His talk at London’s Virtual Reality Show marks a high point for the businessmen who left school with just one GCSE – in art.

Mark, 43, is founder and managing director of Rendermedia. Set up almost six years ago, the Kingsdown business now makes virtual reality products for some of the world’s biggest companies.

Last year Mark’s team won plaudits for a virtual reality application for marketing and innovation for aeroplane manufacturer Airbus. Wearing a virtual reality headset, people could take to the cockpit of an airliner jet, fly a helicopter rescue and glide over the planet Mars.

And this weekend Mark stood up in front of industry insiders at the Virtual Reality Show at London’s Business Design Centre to tell companies that they are missing a trick.

“We want to educate businesses on how they can get into virtual reality,” Mark said.

“At the moment you’ve got a lot of global companies with different divisions. These divisions don’t always talk to each other. They work in silos.”

According to Mark, using virtual reality – which creates a three-dimensional world in which people can interact – could save businesses thousands of pounds.

He explained: “If you have a company that works in oil and gas, what you can do with virtual reality is create an oil rig and then you can create a multi-user training experience.

“A trainer could be in the UK, but the student could be on a site in Germany. But they could both be stood next to each other on the oil rig in VR and they see each other as avatars.”

Earlier this year Rendermedia’s work was taken to a top industry show in Las Vegas by mobile phone company HTC.

Their virtual reality aircraft trips – developed for Airbus – have been shown to HTC’s customers in America, Europe and Asia.

“That Airbus project has changed the business,” Mark said. “It’s gone worldwide.”

But despite calls from across the world, Rendermedia’s managing director is clear that the business’s home is in Swindon.

“I’ve lived in Swindon all my life. My home’s here,” dad-of-two Mark said.

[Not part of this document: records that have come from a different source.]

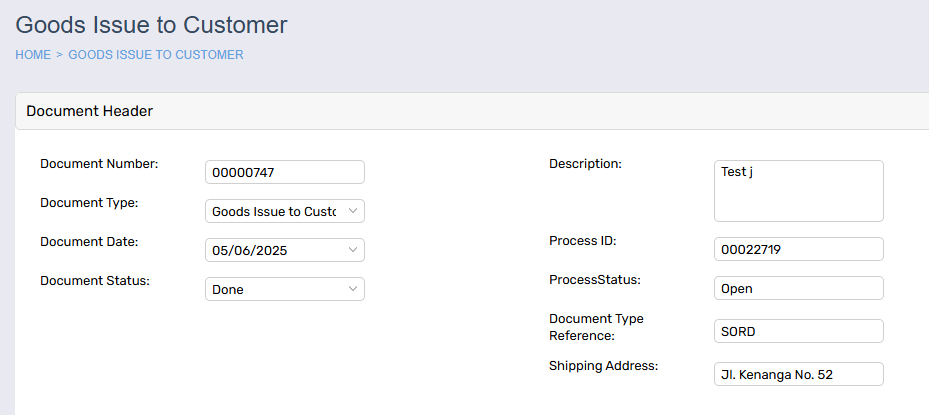Click the Process ID label
Viewport: 929px width, 415px height.
pyautogui.click(x=583, y=241)
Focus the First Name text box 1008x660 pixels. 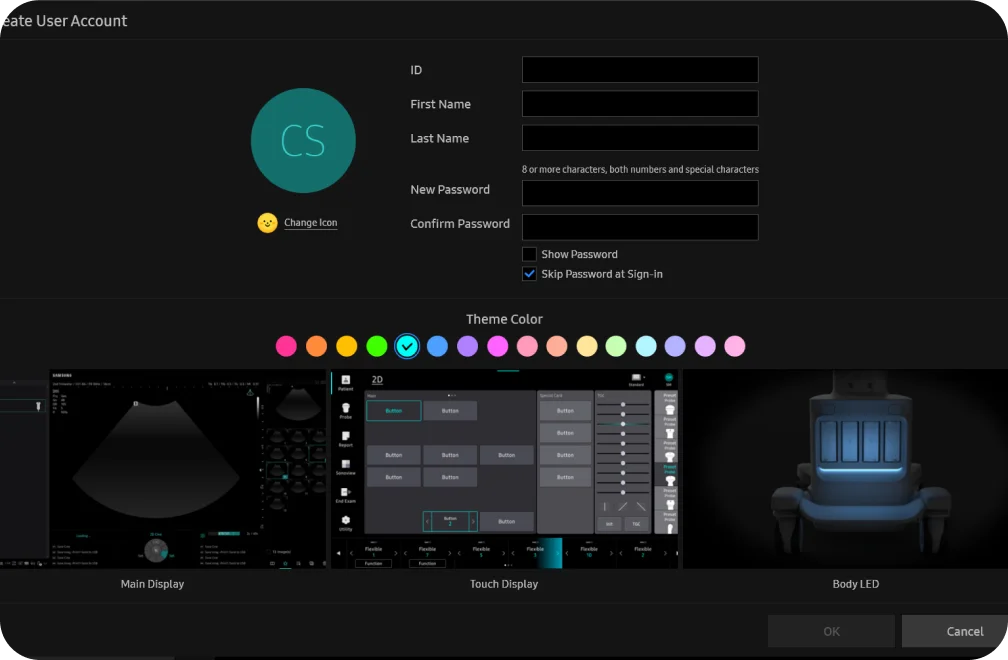(640, 104)
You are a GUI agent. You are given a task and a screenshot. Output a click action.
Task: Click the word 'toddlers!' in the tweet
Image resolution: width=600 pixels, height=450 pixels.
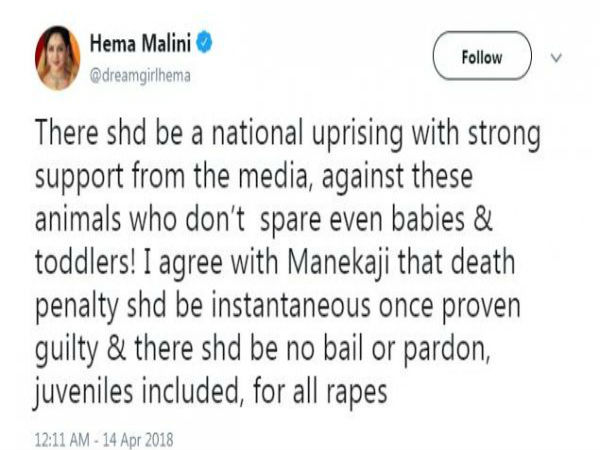(85, 262)
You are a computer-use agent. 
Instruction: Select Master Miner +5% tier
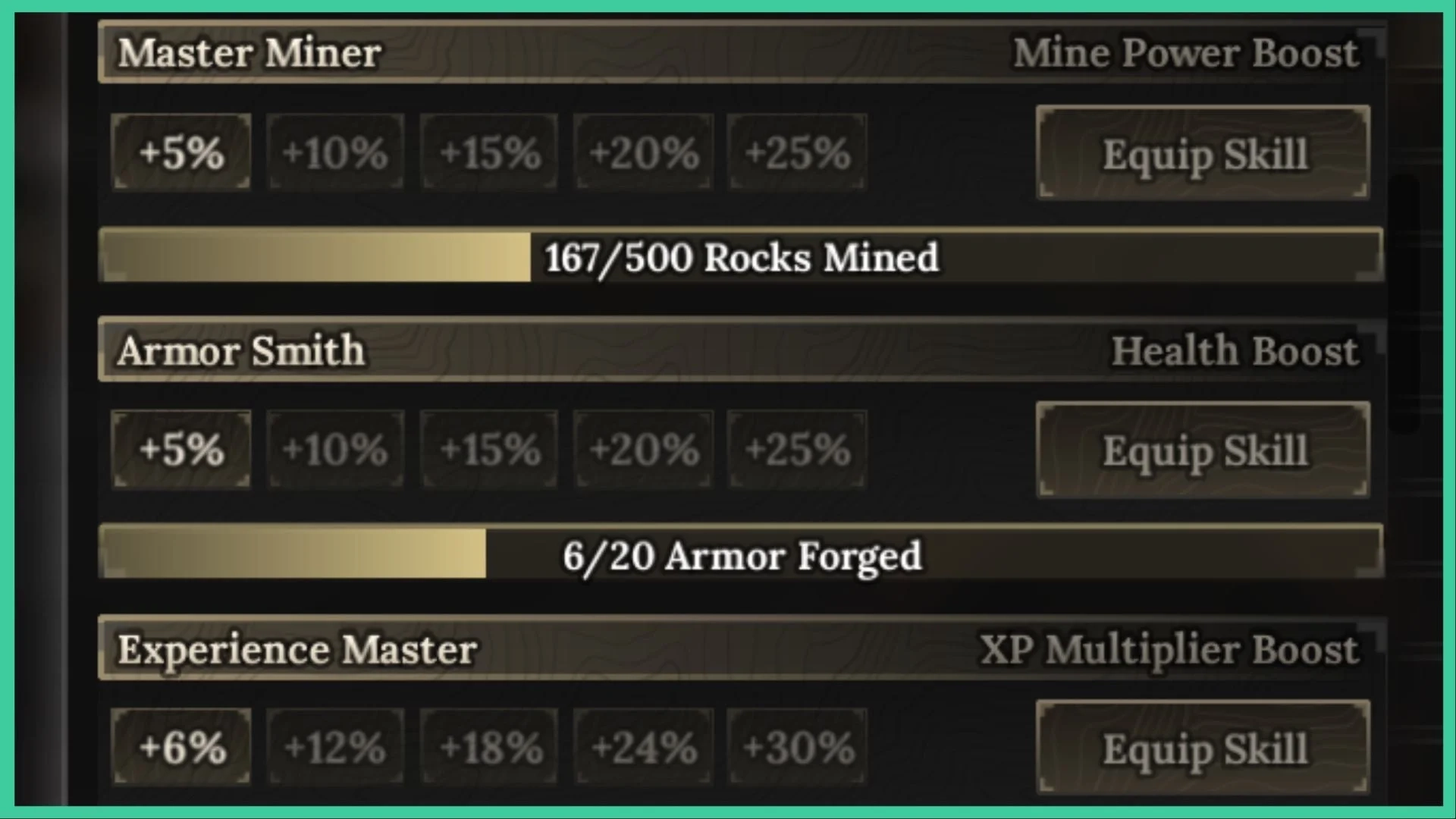(181, 152)

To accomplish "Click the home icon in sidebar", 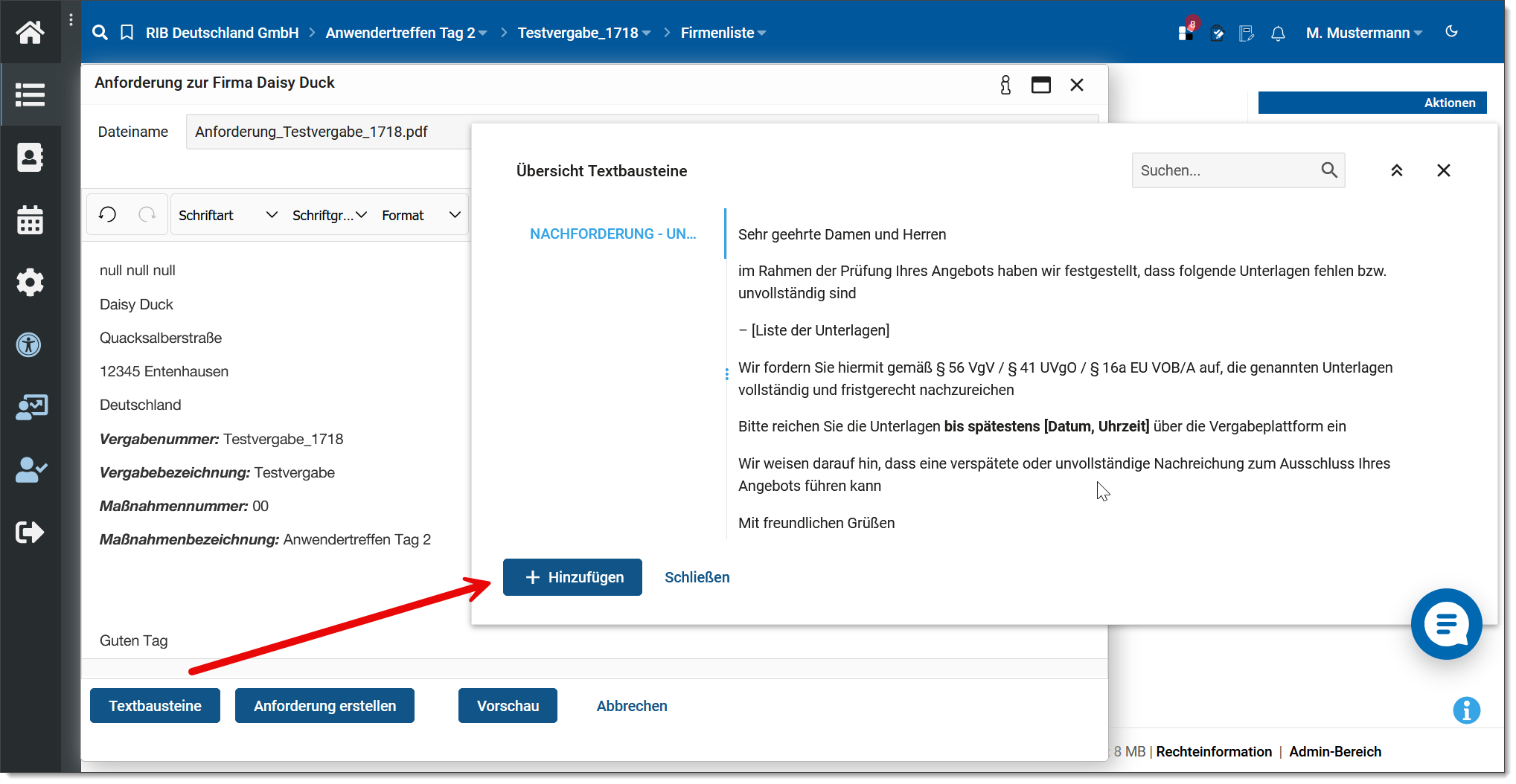I will pos(30,32).
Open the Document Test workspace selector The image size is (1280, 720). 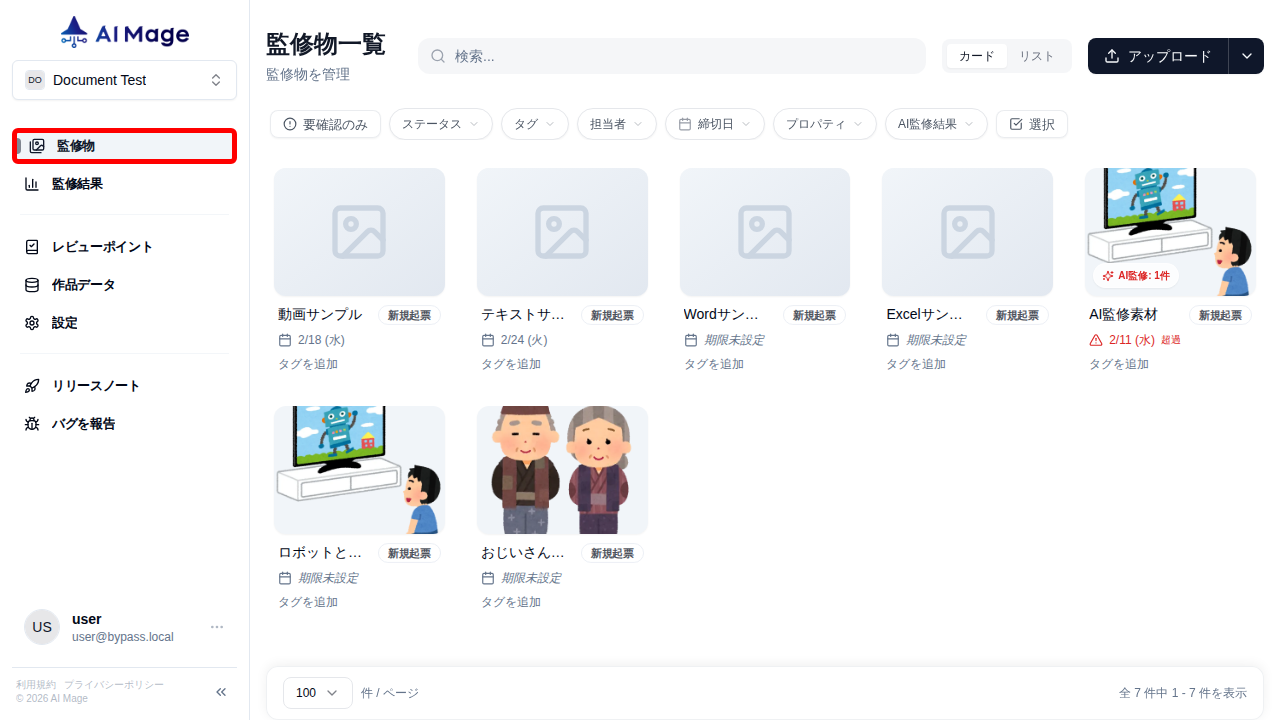click(124, 80)
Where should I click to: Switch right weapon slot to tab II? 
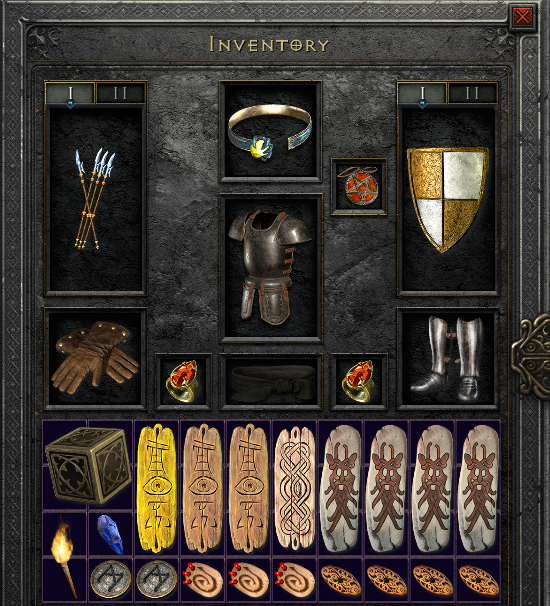pos(472,93)
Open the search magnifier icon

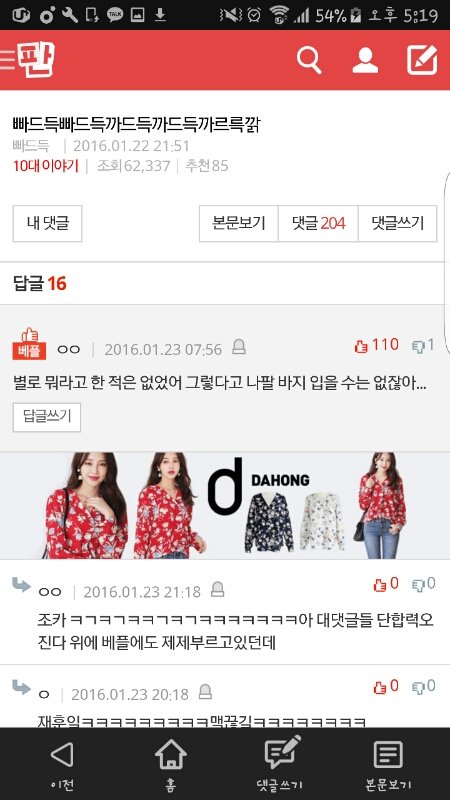tap(309, 61)
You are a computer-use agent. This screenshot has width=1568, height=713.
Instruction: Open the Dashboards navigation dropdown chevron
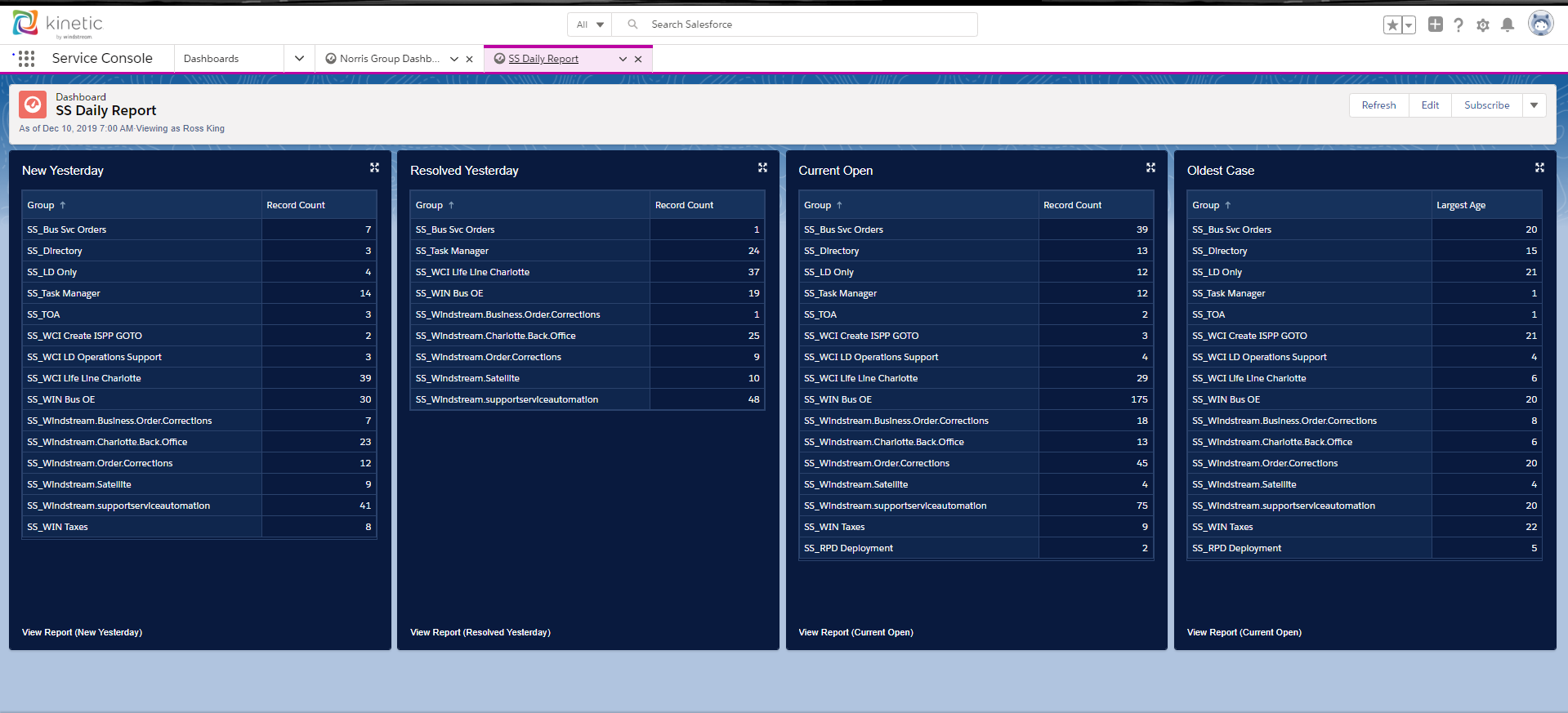(299, 59)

And now the businessman wants to develop the “untapped talent” in his home-town – forging links with local colleges and offering Swindon a way-in to the competitive virtual reality industry.

“We’ve got really good relationships with the schools. We take on the students from schools. They get work experience and we advise them on university courses.

“It’s all about getting them ready for work and university.”

The company has worked with Lydiard Park Academy for the past two years – offering careers advice and work experience to the school’s students.

In 2015 Lydiard students helped Rendermedia develop an app showing the workings of pioneer Sir Frank Whittle’s jet engine. The app was nominated for two Media Innovation Awards.

Now, the company is helping Lydiard Park Academy redesign its A-level computer science curriculum – with Mark’s team coming in to show off their latest apps and helping students navigate the complex software.

Dermot McLaughlin, Lydiard Park Academy’s faculty leader for ICT, computing and business, said: “Kids are enthused by new technologies. Augmented reality and virtual reality is very much where it’s ‘at’.

“For them to be able to see a business nearby that’s doing it – and are interested in them – is great. It gives kids a better idea of career options. It’s a great opportunity to attract people to the course and to give people a pathway to a creative future.”

And for one Swindon College student who has recently secured a one-day-a-week job at Rendermedia, to better prepare him for when he comes in full time after he finshes his course, the future looks very bright indeed.

Leon Johnson, 17, is currently studying for a B-Tech in Digital Creative Media Production at the college. The Upper Stratton teen applied to do work experience at Rendermedia – but so impressed Mark’s team that they offered him paid work instead.

Leon said: “It’s brilliant. I was doing all this kind of work at home. I had no idea there was any 3D in Swindon and then to be told not only is there 3D but VR on my doorstep is amazing.”

The teen, whose parents were “blown away” when he was offered the job, added: “Originally the plan for me was to go to college and then to university. But I think, now, staying on at Rendermedia and having this place where I can learn at work would be really beneficial.”

Mark was no-less ambitious when he was Leon’s age. He crashed out of school with just one GCSE – a C grade in art. He was forced to retake his GCSEs at Swindon College, leaving with the National Diploma qualification.

“I couldn’t even get a job operating a printer in Havelock Street,” he said. “I worked in call centres, factory warehouses. But I always knew what I wanted to do.”

Now, he visits schools to try and convince children of the importance of working on core subjects like English and maths.

“I ask: ‘Do you play games on your phone? Do you like maths?’ No. Well, I say, if you do maths you could work for a company that makes games like this. And then the penny drops.”

For Mark, education needs to have more goals – children need to see where they are going.

“If they don’t see that’s at the end they can quite easily give up – there’s no interest.”

And the goal could well be Rendermedia. The business is growing fast, Mark says – with turnover doubling year-on-year.

“The challenge we’ve got now is how you scale a business, whilst also growing a business.”

But with design contracts with Airbus underway and appearances at big trade shows planned, it’s a challenge Rendermedia looks likely to win.